Estimates of abductions during the war range from 14,000 to 200,000.  One estimate by social historian Jok Madut Jok is of 10–15,000 slaves in Sudan "at any one time", the number remaining roughly constant as individual slaves come and go—as captives escape, have their freedom bought or are released as unfit for labor, more are captured.

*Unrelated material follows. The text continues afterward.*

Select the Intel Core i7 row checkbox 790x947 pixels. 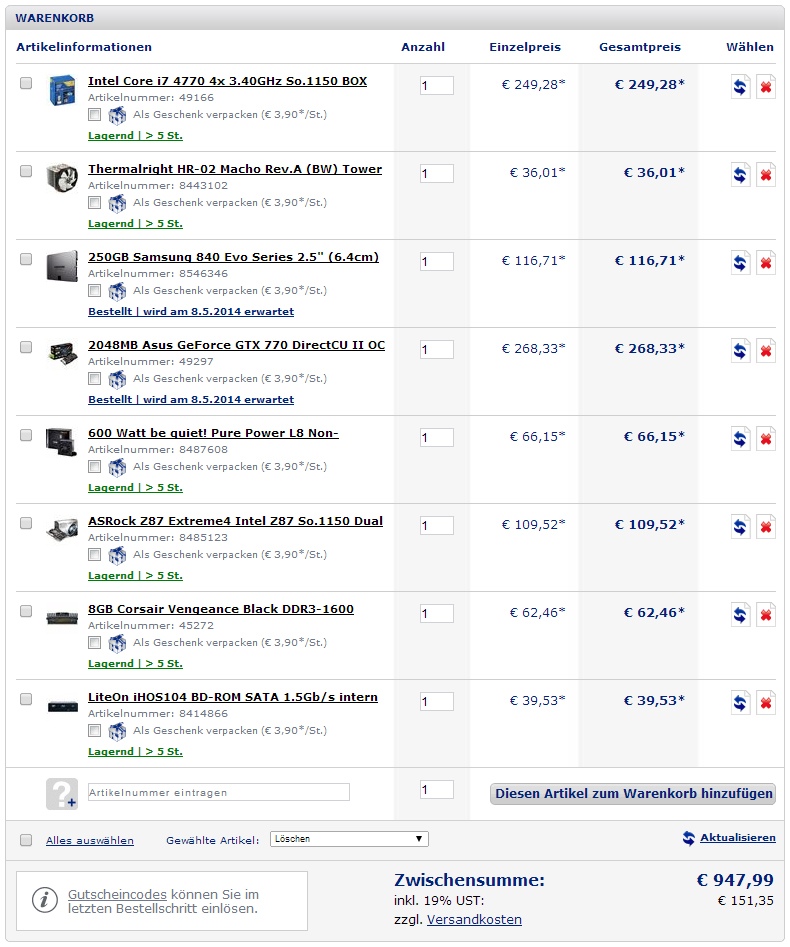[26, 83]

Until 1999, the number of slaves kept by slave taker retains after the distribution of the human war booty was usually "three to six and rarely exceeded ten per slave raider". Although modern slave trading never approached the scale of nineteenth-century Nilotic slavery, some Baggara "operated as brokers to convert the war captives into slaves", selling slaves "at scattered points throughout Western Sudan", and "as far north as Kharoum". Illegal and highly unpopular internationally, the trade is done "discreetly", and kept to a "minimal level" so that "evidence for it is very difficult to obtain." "Slave owners simply deny that Southern children working for them are slaves." 

According to a January 25, 1999, report in CBS news, slaves have been sold for $50 apiece.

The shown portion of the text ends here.